UK retailer John Lewis is writing down property assets it no longer plans to develop for its upmarket grocer Waitrose and investing in technology, logistics and pay as it responds to shifting shopping habits. 

John Lewis said Britain's vote to leave the European Union had little noticeable impact on sales so far.

But it added that the full impact of Brexit was not yet clear and it expected "trading pressures" to continue into 2017. 

As it responds to big changes in retail, John Lewis said it had decided to prioritise investment in technology, its distribution network and pay, while focusing on sprucing up existing Waitrose stores rather than opening new ones. 

Property writedowns caused an exceptional charge of £25m that pushed first-half pretax profit down 74.6%to £56.9m.

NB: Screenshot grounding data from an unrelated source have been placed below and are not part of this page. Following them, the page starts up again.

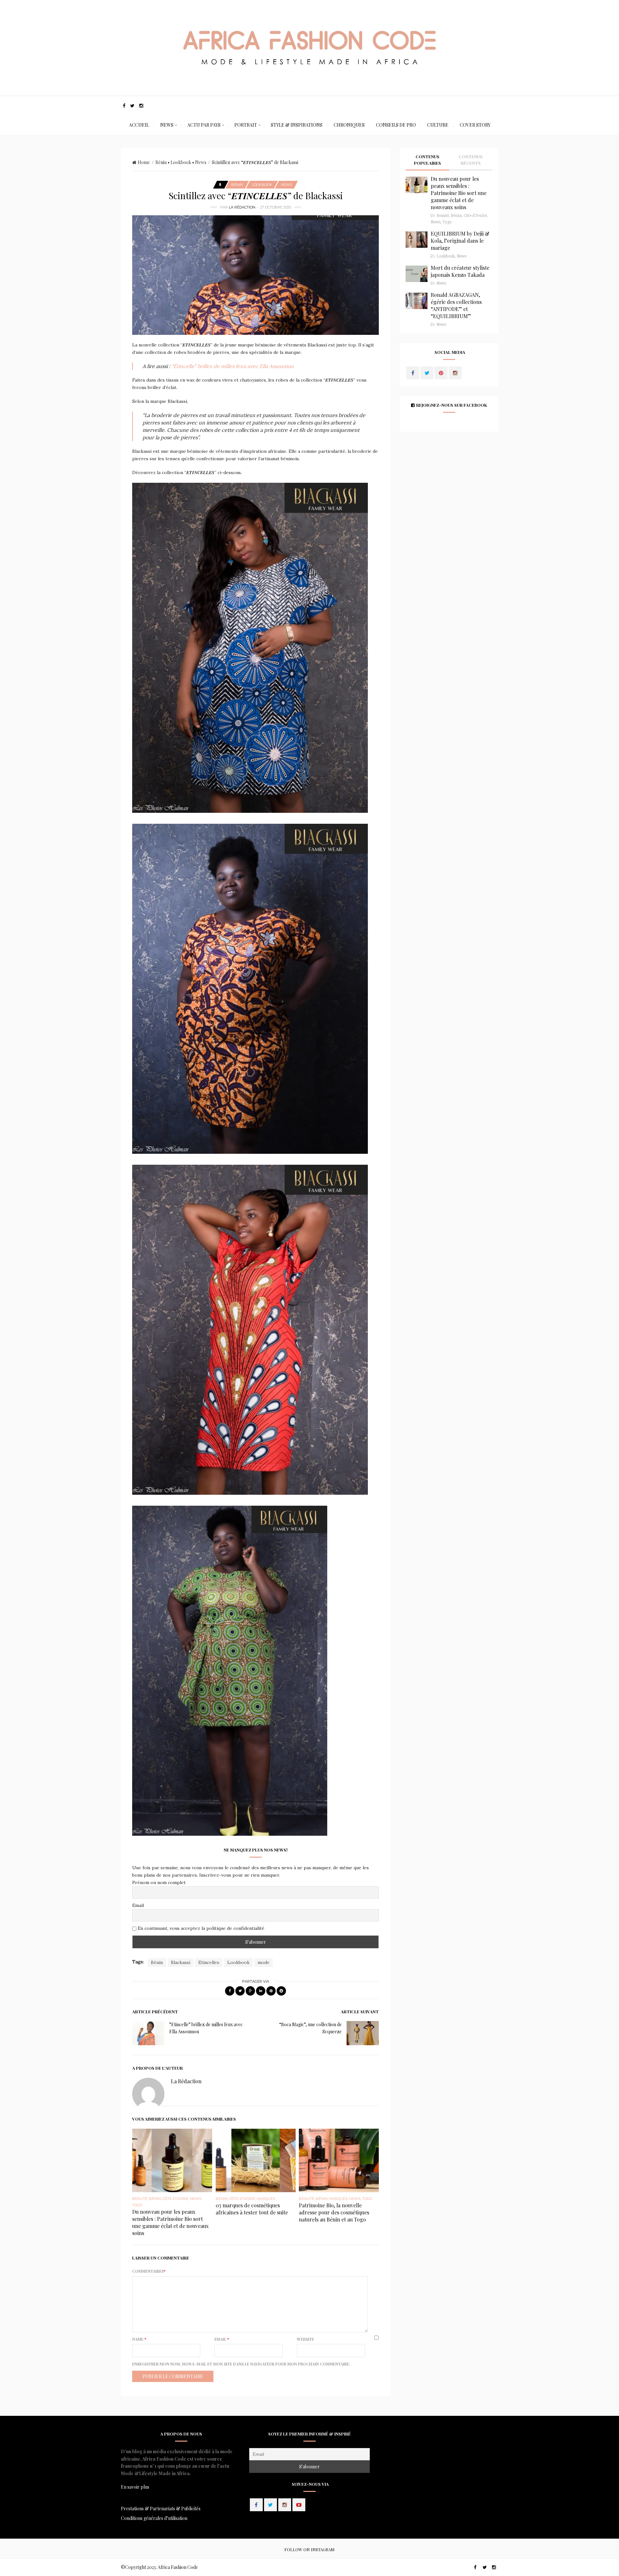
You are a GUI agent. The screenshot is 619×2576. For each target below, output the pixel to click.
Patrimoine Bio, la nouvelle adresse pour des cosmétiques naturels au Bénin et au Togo (334, 2212)
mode (264, 1962)
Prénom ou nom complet (159, 1882)
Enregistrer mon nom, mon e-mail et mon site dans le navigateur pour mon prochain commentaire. (241, 2364)
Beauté (139, 2198)
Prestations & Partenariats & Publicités (161, 2508)
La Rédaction (242, 207)
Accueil (139, 125)
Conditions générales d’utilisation (154, 2518)
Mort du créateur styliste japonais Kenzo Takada (460, 271)
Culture (437, 125)
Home (144, 162)
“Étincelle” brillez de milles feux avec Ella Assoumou (232, 366)
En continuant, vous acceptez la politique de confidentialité (200, 1928)
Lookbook (181, 162)
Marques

Excluding the charge, pretax profit fell 14.7% to £81.9m. 

Other UK supermarkets such as Tesco and Sainsbury's have also made property writedowns as they closed some stores and halted plans to open others as consumers switch from big weekly shops at out-of-town hypermarkets to buying more online and locally.

Waitrose's premium offering has helped it gain market share as other British supermarkets have lost out to the rise of discounters Aldi and Lidl, which has pushed prices down across the sector. 

However, Aldi has now overtaken Waitrose as Britain's sixth-biggest grocer and its market share has slipped slightly in recent months to 5.1%. 

John Lewis said like-for-like sales at Waitrose fell by 1% in the first half, while grocery sales online rose 4.3%. 

For the first six weeks of the second half from August 1, Waitrose gross sales rose a like-for-like 1.4%. 

John Lewis said Waitrose plans more in-store cafes, bakeries, wine and juice bars after "hospitality" sales rose 7.1% in the first half. 

It will also invest more in the Waitrose 1 premium range, which saw sales up 19.4%. 

As Britain's leading department store business seeks to keep pace with online rivals such as Amazon, John Lewis said investment in technology and distribution now represented 55% of total capital spending, up from 48% last year. 

Department store sales rose a like for like 3.1% in the first half, but growth slowed to 0.7% in the first six weeks of the second half.